- Goal of the exercise
Reproduce the entries starting at the line containing "Task: Switch to Kanban view" and ending at the line containing "coord(71,8)", changing "oscilloscope icon" to "waveform icon" and leaving everything else as it is.

- Records supplied

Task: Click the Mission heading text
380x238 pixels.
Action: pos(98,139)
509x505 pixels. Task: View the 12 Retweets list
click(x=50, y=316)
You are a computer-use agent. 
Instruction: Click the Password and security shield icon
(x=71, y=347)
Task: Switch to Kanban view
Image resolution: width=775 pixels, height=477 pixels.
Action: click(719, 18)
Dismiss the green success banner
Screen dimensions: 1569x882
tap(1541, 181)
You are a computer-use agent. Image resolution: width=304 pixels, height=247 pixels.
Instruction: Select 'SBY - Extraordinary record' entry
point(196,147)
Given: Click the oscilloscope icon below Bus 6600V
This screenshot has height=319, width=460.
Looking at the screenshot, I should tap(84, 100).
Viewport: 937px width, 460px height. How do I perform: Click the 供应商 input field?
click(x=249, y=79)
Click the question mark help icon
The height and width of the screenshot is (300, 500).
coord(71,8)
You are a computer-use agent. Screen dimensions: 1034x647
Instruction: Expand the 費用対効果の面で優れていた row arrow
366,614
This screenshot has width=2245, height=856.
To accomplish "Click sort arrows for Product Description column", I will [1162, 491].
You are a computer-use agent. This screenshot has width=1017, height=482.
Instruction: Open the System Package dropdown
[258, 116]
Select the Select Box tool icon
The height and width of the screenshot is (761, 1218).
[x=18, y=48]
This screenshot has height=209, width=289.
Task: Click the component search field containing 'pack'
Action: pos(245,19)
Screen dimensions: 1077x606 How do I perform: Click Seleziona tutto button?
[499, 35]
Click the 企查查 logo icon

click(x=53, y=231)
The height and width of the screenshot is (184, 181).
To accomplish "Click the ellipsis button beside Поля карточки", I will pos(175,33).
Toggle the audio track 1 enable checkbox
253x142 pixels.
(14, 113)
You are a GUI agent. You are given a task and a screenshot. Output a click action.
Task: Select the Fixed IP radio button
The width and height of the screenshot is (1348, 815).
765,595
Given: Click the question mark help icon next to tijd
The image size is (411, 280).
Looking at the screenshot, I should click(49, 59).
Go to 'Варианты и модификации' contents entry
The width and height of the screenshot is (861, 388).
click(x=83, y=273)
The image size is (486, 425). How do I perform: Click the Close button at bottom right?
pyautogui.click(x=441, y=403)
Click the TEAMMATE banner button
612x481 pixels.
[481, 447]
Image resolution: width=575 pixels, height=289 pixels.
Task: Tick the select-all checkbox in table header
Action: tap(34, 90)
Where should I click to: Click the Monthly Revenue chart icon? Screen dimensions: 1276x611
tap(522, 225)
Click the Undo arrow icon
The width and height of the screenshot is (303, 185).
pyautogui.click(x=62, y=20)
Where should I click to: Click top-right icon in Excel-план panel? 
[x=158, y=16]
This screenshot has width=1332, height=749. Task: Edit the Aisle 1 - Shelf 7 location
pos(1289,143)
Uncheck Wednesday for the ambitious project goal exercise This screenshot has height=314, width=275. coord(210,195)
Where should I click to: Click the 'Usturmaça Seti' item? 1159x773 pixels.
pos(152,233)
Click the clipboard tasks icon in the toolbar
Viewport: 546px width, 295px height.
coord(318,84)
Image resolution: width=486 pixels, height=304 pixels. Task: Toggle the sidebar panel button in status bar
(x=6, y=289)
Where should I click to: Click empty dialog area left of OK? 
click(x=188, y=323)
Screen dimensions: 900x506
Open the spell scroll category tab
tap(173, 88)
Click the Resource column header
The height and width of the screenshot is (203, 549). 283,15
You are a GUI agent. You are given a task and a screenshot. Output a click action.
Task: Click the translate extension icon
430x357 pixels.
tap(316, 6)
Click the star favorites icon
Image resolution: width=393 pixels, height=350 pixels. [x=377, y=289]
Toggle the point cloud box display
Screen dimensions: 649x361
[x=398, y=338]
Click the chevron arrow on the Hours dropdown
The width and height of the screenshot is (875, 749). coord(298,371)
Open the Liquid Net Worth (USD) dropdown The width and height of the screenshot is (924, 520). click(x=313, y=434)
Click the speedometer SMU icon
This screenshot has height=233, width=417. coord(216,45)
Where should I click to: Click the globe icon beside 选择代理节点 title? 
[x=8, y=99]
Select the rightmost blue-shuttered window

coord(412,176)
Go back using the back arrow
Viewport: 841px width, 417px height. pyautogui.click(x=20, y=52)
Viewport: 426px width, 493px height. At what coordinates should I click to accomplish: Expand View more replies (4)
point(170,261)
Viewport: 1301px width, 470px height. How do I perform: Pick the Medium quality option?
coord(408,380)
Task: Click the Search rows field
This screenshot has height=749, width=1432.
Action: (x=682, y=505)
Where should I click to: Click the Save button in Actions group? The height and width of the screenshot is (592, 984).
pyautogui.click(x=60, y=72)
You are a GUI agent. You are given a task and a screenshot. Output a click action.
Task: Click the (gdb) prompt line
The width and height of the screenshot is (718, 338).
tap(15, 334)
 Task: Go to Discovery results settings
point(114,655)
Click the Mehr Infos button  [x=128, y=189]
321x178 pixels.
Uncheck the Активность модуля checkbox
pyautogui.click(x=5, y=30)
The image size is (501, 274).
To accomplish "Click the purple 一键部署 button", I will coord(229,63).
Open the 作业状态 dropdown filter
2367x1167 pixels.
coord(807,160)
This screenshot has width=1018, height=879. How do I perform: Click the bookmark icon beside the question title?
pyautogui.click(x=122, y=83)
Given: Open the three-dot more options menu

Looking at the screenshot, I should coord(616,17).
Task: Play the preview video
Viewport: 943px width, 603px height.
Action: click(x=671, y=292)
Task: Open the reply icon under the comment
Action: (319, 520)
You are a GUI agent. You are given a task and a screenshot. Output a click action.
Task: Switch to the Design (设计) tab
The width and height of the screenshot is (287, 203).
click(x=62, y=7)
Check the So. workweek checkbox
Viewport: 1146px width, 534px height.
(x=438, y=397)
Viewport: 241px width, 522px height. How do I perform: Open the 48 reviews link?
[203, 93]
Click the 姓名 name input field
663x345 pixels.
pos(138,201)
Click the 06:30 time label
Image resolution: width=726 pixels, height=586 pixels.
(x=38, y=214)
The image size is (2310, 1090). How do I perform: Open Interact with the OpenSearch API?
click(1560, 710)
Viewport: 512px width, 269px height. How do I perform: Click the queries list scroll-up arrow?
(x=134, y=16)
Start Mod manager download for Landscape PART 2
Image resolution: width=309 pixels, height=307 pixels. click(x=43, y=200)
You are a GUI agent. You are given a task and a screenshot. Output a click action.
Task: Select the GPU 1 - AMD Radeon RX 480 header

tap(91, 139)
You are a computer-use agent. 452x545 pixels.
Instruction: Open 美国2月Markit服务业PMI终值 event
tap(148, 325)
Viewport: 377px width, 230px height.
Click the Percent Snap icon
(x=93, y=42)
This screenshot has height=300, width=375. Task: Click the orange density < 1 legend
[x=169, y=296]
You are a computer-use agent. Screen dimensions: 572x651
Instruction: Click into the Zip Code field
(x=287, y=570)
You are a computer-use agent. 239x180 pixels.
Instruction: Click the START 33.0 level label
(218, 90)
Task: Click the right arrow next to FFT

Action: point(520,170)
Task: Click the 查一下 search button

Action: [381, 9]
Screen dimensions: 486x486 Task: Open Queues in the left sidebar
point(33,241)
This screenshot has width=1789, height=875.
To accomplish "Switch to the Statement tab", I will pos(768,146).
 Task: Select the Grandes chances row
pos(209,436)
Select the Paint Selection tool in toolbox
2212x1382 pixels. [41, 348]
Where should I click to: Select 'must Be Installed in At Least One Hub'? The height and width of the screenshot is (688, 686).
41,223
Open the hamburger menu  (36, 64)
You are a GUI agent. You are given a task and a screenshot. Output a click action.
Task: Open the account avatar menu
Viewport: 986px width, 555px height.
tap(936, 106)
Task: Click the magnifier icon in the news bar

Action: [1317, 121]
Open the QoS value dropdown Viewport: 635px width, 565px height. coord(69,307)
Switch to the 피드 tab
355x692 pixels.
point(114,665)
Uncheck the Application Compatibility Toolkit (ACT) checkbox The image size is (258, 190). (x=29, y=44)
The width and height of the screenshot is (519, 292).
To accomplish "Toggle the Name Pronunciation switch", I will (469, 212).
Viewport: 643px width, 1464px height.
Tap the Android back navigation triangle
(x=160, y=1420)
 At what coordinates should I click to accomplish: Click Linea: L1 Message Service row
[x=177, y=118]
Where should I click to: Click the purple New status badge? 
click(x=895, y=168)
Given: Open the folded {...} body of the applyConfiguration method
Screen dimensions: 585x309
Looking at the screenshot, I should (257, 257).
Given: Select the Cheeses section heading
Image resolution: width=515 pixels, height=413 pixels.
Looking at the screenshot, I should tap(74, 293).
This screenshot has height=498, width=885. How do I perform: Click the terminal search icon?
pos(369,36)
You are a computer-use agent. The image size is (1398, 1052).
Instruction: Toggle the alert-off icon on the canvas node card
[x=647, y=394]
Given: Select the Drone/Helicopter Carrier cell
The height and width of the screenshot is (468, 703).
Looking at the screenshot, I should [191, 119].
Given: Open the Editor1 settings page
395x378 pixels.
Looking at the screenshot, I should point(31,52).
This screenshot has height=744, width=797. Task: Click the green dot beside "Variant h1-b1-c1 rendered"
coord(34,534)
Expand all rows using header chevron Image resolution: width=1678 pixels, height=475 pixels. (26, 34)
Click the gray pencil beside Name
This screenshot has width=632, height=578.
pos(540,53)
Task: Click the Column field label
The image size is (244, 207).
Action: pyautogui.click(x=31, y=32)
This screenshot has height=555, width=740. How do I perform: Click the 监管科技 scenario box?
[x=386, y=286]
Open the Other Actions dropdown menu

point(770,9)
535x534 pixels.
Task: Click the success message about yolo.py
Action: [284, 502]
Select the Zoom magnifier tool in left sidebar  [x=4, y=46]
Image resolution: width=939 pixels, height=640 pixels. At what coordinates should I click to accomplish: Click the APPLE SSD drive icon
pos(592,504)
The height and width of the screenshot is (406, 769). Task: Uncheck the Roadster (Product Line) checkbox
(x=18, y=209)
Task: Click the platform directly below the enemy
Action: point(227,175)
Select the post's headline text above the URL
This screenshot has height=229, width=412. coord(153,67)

- Solution to the exercise
Task: Switch to Kanban view
Image resolution: width=775 pixels, height=477 pixels.
Action: click(719, 18)
Dismiss the green success banner
Screen dimensions: 1569x882
tap(1541, 181)
You are a computer-use agent. Image resolution: width=304 pixels, height=247 pixels.
Instruction: Select 'SBY - Extraordinary record' entry
point(196,147)
Given: Click the waveform icon below Bus 6600V
This screenshot has height=319, width=460.
Looking at the screenshot, I should tap(84, 100).
Viewport: 937px width, 460px height. How do I perform: Click the 供应商 input field?
click(x=249, y=79)
Click the question mark help icon
The height and width of the screenshot is (300, 500).
coord(71,8)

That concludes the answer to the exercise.